[Dataset items]
• • • • •

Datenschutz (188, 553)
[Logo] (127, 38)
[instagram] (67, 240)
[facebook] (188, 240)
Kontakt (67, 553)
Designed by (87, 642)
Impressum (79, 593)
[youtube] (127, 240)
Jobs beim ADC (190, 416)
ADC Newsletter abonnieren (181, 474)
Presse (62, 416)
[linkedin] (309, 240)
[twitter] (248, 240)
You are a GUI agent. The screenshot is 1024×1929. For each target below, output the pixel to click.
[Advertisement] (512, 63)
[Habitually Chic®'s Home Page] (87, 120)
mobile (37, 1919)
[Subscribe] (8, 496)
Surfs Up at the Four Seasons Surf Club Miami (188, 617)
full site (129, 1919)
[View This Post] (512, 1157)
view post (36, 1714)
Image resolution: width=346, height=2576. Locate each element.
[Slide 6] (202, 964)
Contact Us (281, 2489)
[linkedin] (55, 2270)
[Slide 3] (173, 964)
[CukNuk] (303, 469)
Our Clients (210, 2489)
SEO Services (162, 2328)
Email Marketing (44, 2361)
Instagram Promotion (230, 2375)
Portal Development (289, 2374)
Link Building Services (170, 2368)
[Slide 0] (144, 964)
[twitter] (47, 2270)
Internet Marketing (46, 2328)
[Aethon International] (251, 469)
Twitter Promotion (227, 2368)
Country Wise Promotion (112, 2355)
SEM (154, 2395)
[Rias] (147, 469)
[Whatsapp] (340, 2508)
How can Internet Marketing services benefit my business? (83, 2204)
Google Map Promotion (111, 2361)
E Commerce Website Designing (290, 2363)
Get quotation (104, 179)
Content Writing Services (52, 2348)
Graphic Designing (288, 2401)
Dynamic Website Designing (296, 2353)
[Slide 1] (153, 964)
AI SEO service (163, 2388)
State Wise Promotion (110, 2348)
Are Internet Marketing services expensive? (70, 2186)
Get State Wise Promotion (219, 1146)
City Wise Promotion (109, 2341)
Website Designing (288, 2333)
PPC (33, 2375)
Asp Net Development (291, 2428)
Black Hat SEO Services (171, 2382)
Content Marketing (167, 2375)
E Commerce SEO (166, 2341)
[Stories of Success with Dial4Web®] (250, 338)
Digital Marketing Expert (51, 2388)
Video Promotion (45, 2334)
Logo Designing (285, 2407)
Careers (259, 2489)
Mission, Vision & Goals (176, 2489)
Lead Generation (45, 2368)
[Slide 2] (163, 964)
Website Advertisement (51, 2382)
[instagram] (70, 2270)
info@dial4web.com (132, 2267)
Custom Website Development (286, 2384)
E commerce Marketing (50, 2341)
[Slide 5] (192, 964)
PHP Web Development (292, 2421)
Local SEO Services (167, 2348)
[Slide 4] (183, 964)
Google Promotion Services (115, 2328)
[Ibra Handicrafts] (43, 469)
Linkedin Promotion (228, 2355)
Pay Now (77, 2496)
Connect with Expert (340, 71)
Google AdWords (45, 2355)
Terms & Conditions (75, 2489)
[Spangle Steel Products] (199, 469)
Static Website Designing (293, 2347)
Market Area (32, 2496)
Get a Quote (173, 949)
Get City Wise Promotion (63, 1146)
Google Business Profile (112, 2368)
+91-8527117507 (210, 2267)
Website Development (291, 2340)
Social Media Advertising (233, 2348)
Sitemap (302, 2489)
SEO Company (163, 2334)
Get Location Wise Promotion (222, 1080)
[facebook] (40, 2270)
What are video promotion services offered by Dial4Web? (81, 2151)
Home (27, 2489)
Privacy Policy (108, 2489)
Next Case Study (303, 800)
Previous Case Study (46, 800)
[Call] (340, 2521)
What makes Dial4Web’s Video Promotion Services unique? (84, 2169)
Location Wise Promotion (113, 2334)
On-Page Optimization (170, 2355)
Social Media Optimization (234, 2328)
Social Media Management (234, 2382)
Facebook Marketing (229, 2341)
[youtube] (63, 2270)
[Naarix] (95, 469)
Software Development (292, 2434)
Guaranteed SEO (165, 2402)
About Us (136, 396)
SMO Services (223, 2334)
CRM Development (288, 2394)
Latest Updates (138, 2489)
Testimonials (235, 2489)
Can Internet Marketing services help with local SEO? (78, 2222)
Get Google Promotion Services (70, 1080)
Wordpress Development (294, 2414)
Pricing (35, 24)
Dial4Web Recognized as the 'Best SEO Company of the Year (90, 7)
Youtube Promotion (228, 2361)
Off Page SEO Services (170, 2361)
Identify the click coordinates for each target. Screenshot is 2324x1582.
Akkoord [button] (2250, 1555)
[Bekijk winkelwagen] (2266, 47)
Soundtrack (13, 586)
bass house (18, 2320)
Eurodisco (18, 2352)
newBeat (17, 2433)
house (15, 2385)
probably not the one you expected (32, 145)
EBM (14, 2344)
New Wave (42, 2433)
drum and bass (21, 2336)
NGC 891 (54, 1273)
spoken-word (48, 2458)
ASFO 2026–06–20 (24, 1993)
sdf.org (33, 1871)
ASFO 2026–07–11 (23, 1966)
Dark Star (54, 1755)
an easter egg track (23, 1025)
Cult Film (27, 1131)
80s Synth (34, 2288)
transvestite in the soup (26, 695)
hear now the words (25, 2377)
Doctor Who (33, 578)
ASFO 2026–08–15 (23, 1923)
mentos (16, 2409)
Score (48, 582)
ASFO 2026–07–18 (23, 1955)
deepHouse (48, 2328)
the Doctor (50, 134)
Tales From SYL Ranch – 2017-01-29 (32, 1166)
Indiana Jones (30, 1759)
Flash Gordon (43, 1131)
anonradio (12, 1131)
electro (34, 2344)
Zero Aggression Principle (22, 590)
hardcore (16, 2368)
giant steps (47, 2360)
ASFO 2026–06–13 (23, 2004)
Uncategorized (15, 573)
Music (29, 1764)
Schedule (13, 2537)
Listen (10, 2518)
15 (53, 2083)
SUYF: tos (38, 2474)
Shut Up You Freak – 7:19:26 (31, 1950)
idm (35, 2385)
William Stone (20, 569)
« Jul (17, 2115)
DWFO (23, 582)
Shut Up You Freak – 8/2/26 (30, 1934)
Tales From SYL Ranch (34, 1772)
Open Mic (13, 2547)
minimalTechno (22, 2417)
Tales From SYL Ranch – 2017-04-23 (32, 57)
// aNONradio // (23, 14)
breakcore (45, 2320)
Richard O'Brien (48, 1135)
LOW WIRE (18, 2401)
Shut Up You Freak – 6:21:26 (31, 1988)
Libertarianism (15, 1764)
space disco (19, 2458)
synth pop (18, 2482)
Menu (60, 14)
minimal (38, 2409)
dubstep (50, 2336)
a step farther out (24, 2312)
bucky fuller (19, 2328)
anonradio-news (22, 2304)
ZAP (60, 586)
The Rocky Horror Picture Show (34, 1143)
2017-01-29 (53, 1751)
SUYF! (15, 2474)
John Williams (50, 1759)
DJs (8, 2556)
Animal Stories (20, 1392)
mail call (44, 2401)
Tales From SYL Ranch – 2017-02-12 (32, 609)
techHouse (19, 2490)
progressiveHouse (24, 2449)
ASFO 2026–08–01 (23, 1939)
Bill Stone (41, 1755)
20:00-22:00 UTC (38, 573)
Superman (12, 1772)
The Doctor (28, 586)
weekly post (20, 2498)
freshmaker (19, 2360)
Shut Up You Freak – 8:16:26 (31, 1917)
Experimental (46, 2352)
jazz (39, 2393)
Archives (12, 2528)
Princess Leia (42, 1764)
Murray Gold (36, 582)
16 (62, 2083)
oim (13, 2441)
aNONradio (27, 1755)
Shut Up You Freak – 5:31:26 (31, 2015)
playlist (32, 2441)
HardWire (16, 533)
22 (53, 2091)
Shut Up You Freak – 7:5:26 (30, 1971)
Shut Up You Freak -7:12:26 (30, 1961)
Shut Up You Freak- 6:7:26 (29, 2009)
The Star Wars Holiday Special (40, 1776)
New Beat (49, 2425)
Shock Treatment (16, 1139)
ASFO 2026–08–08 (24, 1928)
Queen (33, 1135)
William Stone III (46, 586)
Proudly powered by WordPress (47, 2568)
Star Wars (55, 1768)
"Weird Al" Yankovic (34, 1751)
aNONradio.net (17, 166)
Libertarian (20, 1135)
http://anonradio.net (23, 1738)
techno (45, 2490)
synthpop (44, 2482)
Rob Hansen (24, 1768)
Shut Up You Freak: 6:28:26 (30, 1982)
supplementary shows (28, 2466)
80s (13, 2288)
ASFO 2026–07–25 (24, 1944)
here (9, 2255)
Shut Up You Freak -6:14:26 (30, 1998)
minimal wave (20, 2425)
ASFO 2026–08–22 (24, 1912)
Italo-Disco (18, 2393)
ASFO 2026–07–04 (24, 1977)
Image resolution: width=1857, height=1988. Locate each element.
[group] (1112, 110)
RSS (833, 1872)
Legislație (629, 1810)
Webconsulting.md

• • • • •

What the exercise asks — Among the records above, only the lines between the line holding "80s Synth (34, 2288)" and the line holding "SUYF: tos (38, 2474)", inclusive, are to be output, exactly as written.

Exercise solution —
80s Synth (34, 2288)
transvestite in the soup (26, 695)
hear now the words (25, 2377)
Doctor Who (33, 578)
ASFO 2026–08–15 (23, 1923)
mentos (16, 2409)
Score (48, 582)
ASFO 2026–07–18 (23, 1955)
deepHouse (48, 2328)
the Doctor (50, 134)
Tales From SYL Ranch – 2017-01-29 (32, 1166)
Indiana Jones (30, 1759)
Flash Gordon (43, 1131)
anonradio (12, 1131)
electro (34, 2344)
Zero Aggression Principle (22, 590)
hardcore (16, 2368)
giant steps (47, 2360)
ASFO 2026–06–13 (23, 2004)
Uncategorized (15, 573)
Music (29, 1764)
Schedule (13, 2537)
Listen (10, 2518)
15 (53, 2083)
SUYF: tos (38, 2474)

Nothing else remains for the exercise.